> **Given request**
Reproduce every one of the items below verbatim, line for line.
Start of Provided material
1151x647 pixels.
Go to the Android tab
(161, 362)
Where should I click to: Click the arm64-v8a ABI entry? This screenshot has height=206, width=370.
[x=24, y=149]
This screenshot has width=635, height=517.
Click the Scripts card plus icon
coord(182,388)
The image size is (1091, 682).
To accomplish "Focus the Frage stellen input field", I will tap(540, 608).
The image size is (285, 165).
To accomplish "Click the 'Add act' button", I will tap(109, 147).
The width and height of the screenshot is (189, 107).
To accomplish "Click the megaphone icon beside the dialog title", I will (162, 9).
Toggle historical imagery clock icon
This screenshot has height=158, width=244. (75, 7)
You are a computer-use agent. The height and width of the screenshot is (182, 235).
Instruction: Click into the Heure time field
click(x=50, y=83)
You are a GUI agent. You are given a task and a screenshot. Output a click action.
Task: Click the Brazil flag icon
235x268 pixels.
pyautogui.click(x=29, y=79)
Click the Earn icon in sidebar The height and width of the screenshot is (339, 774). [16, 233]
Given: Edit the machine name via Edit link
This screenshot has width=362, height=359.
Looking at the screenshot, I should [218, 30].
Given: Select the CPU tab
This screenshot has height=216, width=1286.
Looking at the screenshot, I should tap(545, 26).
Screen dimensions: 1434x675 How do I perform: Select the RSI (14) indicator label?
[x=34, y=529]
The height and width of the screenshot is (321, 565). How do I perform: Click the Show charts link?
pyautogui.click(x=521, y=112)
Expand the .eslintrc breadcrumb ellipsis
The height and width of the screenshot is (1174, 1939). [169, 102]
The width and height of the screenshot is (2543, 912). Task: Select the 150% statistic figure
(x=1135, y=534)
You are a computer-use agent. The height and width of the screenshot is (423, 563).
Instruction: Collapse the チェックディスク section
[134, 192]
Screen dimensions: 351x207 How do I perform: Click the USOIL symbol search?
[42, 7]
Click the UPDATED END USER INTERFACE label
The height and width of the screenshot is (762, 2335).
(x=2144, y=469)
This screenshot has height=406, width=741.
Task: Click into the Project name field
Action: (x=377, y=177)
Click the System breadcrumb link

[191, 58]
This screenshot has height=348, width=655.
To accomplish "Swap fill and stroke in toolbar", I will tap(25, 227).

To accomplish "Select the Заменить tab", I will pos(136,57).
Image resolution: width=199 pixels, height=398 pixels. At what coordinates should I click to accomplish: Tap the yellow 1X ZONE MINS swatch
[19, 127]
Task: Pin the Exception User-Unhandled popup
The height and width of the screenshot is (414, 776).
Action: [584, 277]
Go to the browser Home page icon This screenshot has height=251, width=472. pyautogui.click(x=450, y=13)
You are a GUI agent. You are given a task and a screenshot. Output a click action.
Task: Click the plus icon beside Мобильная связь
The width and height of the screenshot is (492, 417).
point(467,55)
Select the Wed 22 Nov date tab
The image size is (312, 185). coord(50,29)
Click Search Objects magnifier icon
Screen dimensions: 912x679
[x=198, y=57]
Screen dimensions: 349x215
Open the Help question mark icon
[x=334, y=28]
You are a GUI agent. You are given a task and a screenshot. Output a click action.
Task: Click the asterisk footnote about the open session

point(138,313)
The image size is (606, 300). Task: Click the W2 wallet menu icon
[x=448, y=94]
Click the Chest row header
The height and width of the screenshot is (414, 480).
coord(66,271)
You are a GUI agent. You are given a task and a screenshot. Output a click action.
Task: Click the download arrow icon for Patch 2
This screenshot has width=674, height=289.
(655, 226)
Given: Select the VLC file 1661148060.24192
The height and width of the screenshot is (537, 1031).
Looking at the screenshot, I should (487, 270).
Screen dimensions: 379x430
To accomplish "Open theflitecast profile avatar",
End of Provided material
> **Solution to the exercise**
1151x647 pixels.
Go to the Android tab
(161, 362)
Where should I click to: Click the arm64-v8a ABI entry? This screenshot has height=206, width=370.
[x=24, y=149]
This screenshot has width=635, height=517.
Click the Scripts card plus icon
coord(182,388)
The image size is (1091, 682).
To accomplish "Focus the Frage stellen input field", I will tap(540, 608).
The image size is (285, 165).
To accomplish "Click the 'Add act' button", I will tap(109, 147).
The width and height of the screenshot is (189, 107).
To accomplish "Click the megaphone icon beside the dialog title", I will (162, 9).
Toggle historical imagery clock icon
This screenshot has height=158, width=244. (75, 7)
You are a computer-use agent. The height and width of the screenshot is (182, 235).
Instruction: Click into the Heure time field
click(x=50, y=83)
You are a GUI agent. You are given a task and a screenshot. Output a click action.
Task: Click the Brazil flag icon
235x268 pixels.
pyautogui.click(x=29, y=79)
Click the Earn icon in sidebar The height and width of the screenshot is (339, 774). [16, 233]
Given: Edit the machine name via Edit link
This screenshot has width=362, height=359.
Looking at the screenshot, I should [218, 30].
Given: Select the CPU tab
This screenshot has height=216, width=1286.
Looking at the screenshot, I should tap(545, 26).
Screen dimensions: 1434x675 How do I perform: Select the RSI (14) indicator label?
[x=34, y=529]
The height and width of the screenshot is (321, 565). How do I perform: Click the Show charts link?
pyautogui.click(x=521, y=112)
Expand the .eslintrc breadcrumb ellipsis
The height and width of the screenshot is (1174, 1939). [169, 102]
The width and height of the screenshot is (2543, 912). Task: Select the 150% statistic figure
(x=1135, y=534)
You are a computer-use agent. The height and width of the screenshot is (423, 563).
Instruction: Collapse the チェックディスク section
[134, 192]
Screen dimensions: 351x207 How do I perform: Click the USOIL symbol search?
[42, 7]
Click the UPDATED END USER INTERFACE label
The height and width of the screenshot is (762, 2335).
(x=2144, y=469)
This screenshot has height=406, width=741.
Task: Click into the Project name field
Action: (x=377, y=177)
Click the System breadcrumb link

[191, 58]
This screenshot has height=348, width=655.
To accomplish "Swap fill and stroke in toolbar", I will tap(25, 227).

To accomplish "Select the Заменить tab", I will pos(136,57).
Image resolution: width=199 pixels, height=398 pixels. At what coordinates should I click to accomplish: Tap the yellow 1X ZONE MINS swatch
[19, 127]
Task: Pin the Exception User-Unhandled popup
The height and width of the screenshot is (414, 776).
Action: [584, 277]
Go to the browser Home page icon This screenshot has height=251, width=472. pyautogui.click(x=450, y=13)
You are a GUI agent. You are given a task and a screenshot. Output a click action.
Task: Click the plus icon beside Мобильная связь
The width and height of the screenshot is (492, 417).
point(467,55)
Select the Wed 22 Nov date tab
The image size is (312, 185). coord(50,29)
Click Search Objects magnifier icon
Screen dimensions: 912x679
[x=198, y=57]
Screen dimensions: 349x215
Open the Help question mark icon
[x=334, y=28]
You are a GUI agent. You are given a task and a screenshot. Output a click action.
Task: Click the asterisk footnote about the open session

point(138,313)
The image size is (606, 300). Task: Click the W2 wallet menu icon
[x=448, y=94]
Click the Chest row header
The height and width of the screenshot is (414, 480).
coord(66,271)
You are a GUI agent. You are given a task and a screenshot. Output a click action.
Task: Click the download arrow icon for Patch 2
This screenshot has width=674, height=289.
(655, 226)
Given: Select the VLC file 1661148060.24192
The height and width of the screenshot is (537, 1031).
Looking at the screenshot, I should (487, 270).
Screen dimensions: 379x430
To accomplish "Open theflitecast profile avatar",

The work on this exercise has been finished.